WHAT YOU SHOULD DO: Please output the lines from the line with "1429x450 pixels." to the line with "Action: click(176, 88)", both included, as a Markdown table with the columns Row and Entry line, numbering each line and skipping blank ones. Leave the pictures out of the table.

RECORD SET:
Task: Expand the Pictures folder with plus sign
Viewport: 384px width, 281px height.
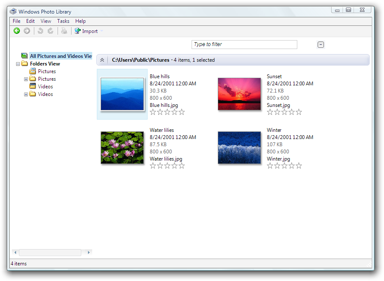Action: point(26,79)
...
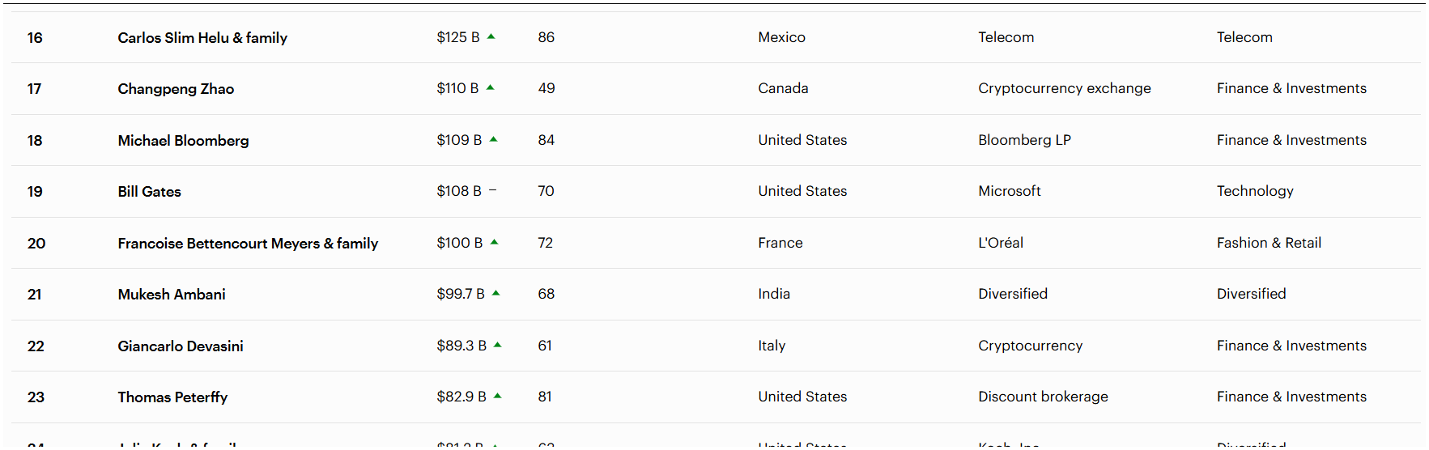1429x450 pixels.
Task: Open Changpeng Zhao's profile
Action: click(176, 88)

REPLY:
| Row | Entry line |
|---|---|
| 1 | 1429x450 pixels. |
| 2 | Task: Open Changpeng Zhao's profile |
| 3 | Action: click(176, 88) |